European Skepticism Fuels Euro Weakness

European leaders, particularly in France, have criticized the trade deal as favoring President Donald Trump’s “America First” agenda, potentially raising costs for EU exporters and consumers in sectors like automotive and electronics. European Commission President Ursula von der Leyen noted that decisions on sensitive sectors, such as electronic components, will be addressed separately, adding uncertainty. With final terms still under negotiation, markets worry about potential disruptions, weighing on the euro. The pound, less directly tied to the EU’s trade challenges, benefits as investors seek alternatives within European currencies.

Dollar Strength Pressures Both Currencies

The US dollar’s rally, driven by the trade deal and a robust US Dollar Index (DXY) at 98.64, has pressured both the pound and euro. However, the pound’s relative outperformance stems from the UK’s position outside the EU, insulating it from some trade-related concerns. The Federal Reserve’s expected decision to hold rates at 4.25%-4.50% on July 29-30, contrasted with the European Central Bank’s cautious stance, further supports the dollar’s dominance. Unresolved US trade talks with Canada and Mexico add a layer of global uncertainty, indirectly bolstering the pound’s appeal over the euro.

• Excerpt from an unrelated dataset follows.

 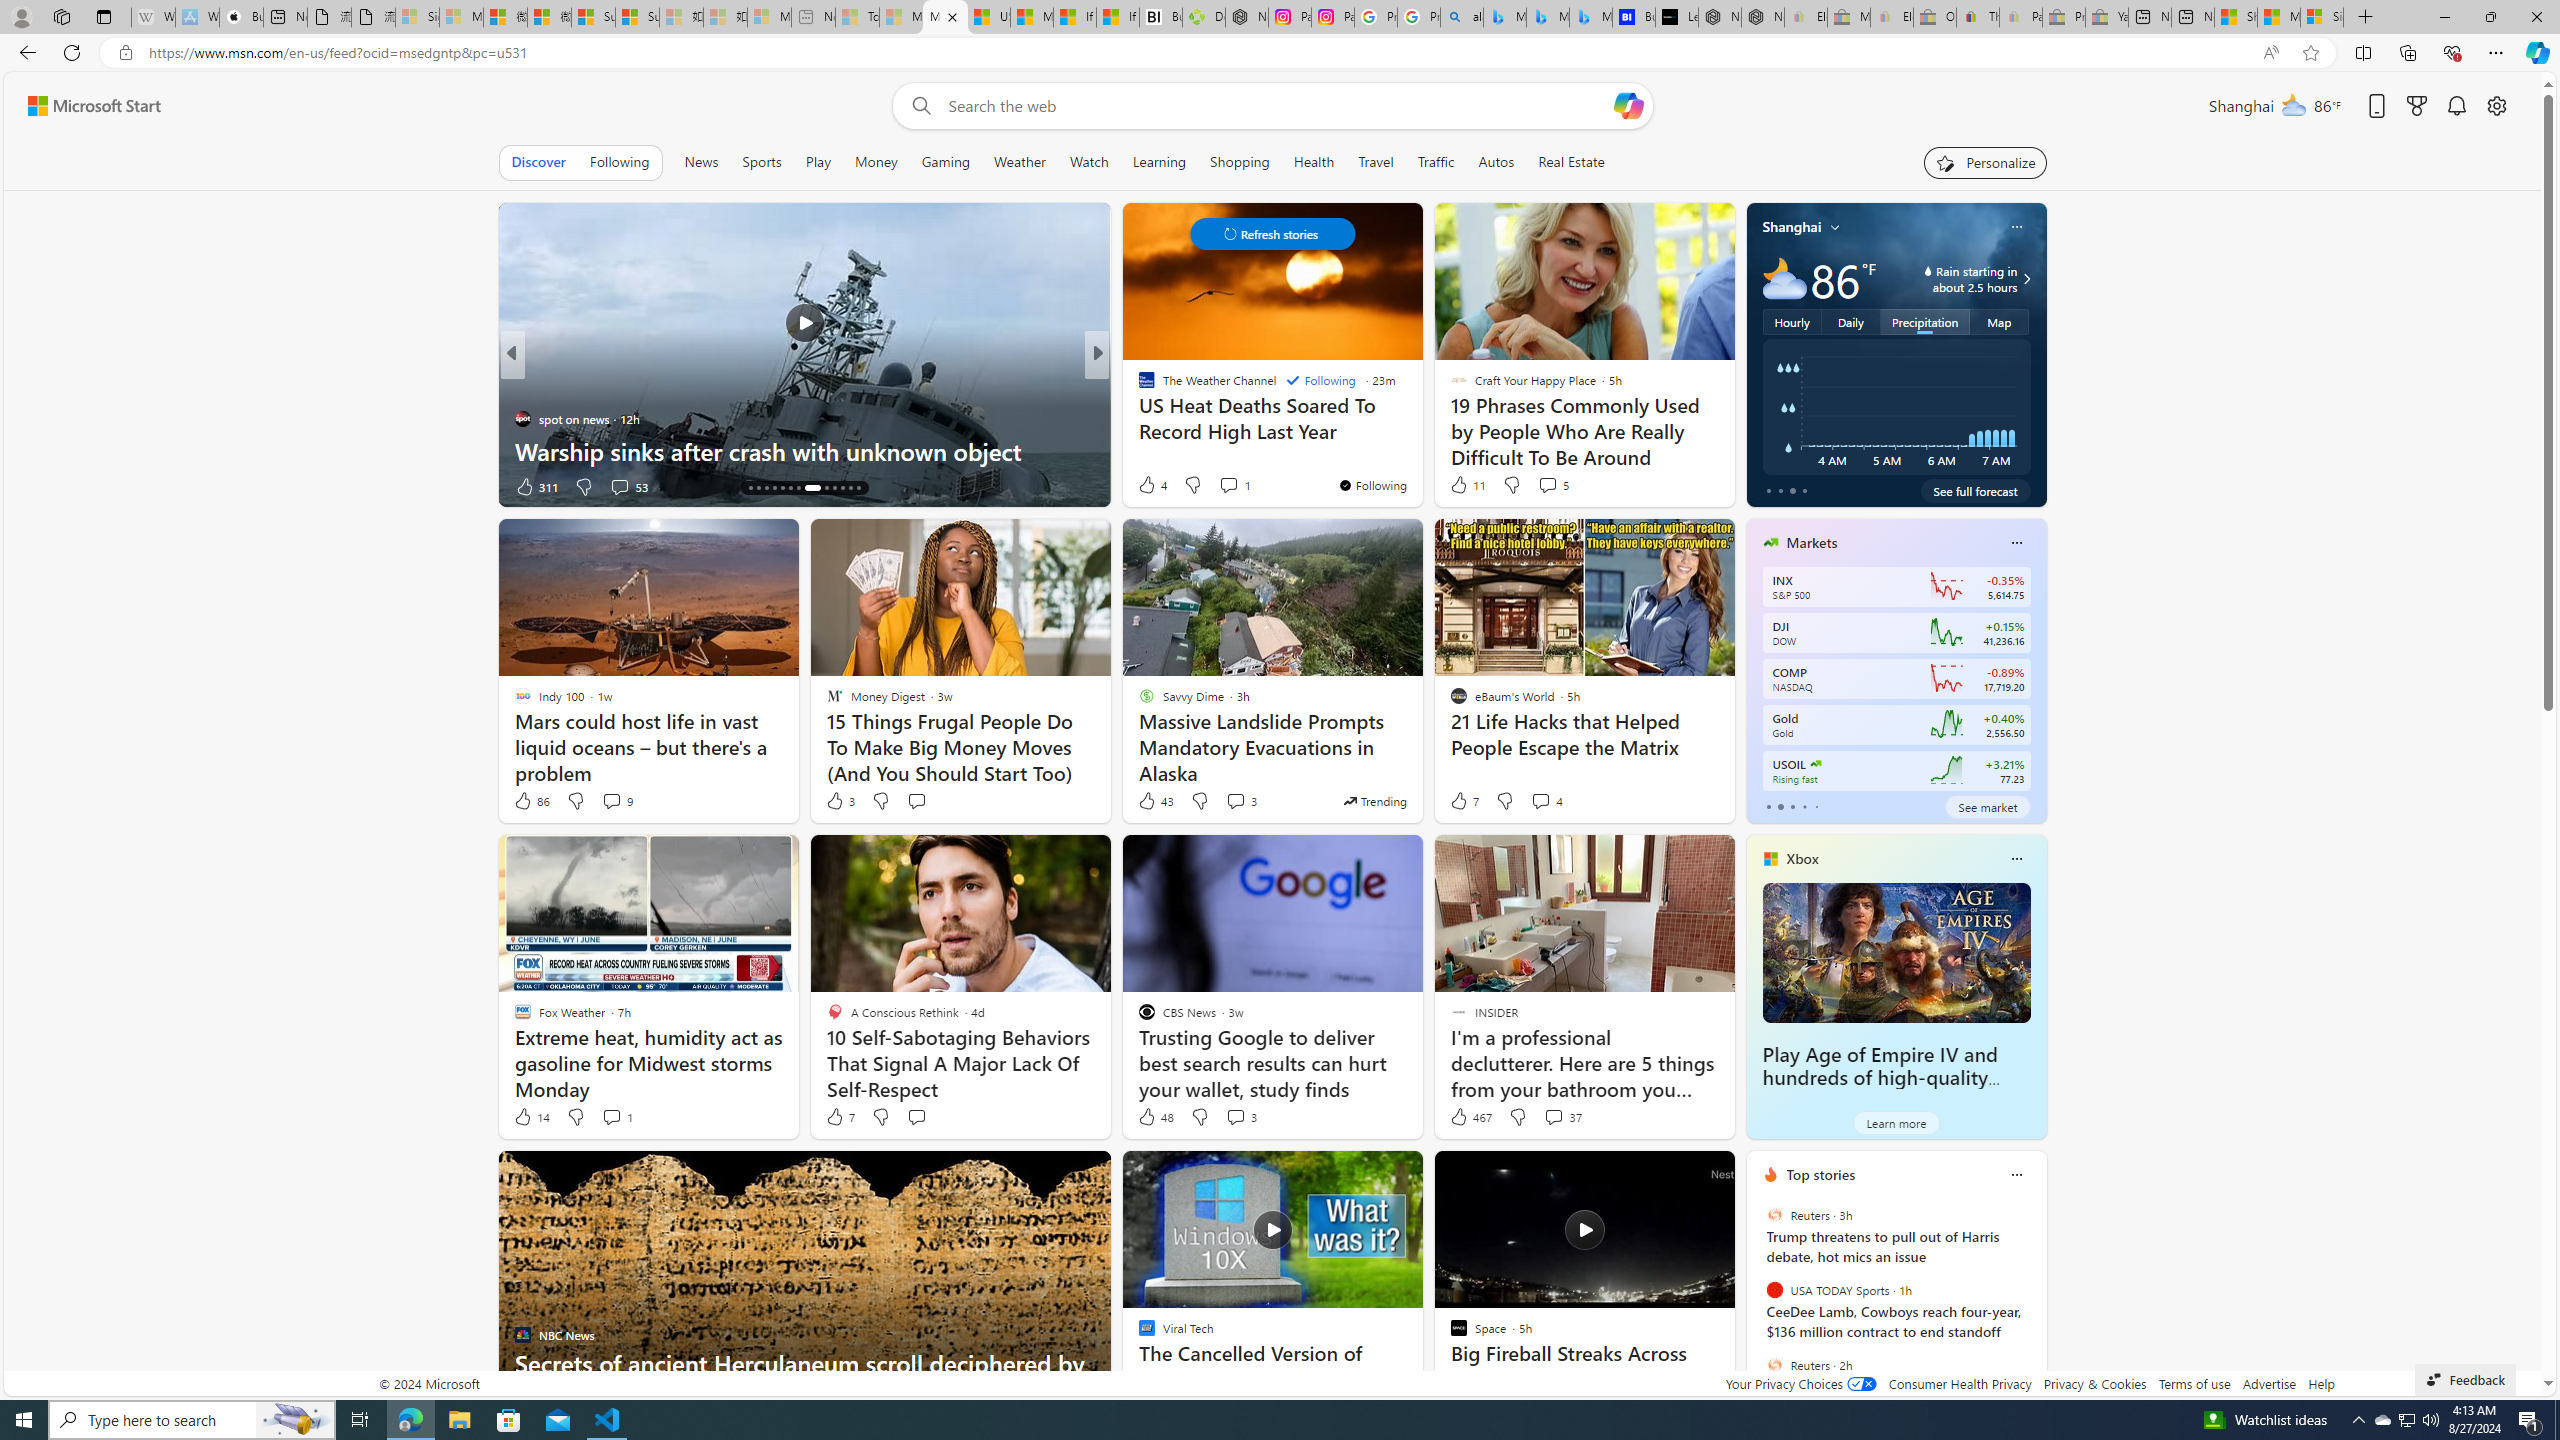 I want to click on 'AutomationID: tab-19', so click(x=790, y=487).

Outlook: Pound’s Edge May Persist

The EUR/GBP pair’s trajectory depends on the US-EU trade deal’s final terms and broader market signals. If uncertainties persist, particularly around sensitive EU sectors, the euro could slide further, potentially testing 0.8600. Upcoming US data, including GDP and jobs reports, alongside US-China trade talks by August 12, will influence currency markets. The pound’s current strength may continue if the UK avoids direct fallout from EU trade challenges, though a stronger dollar could cap gains. Investors are watching for clarity on trade terms and central bank signals to gauge the next move.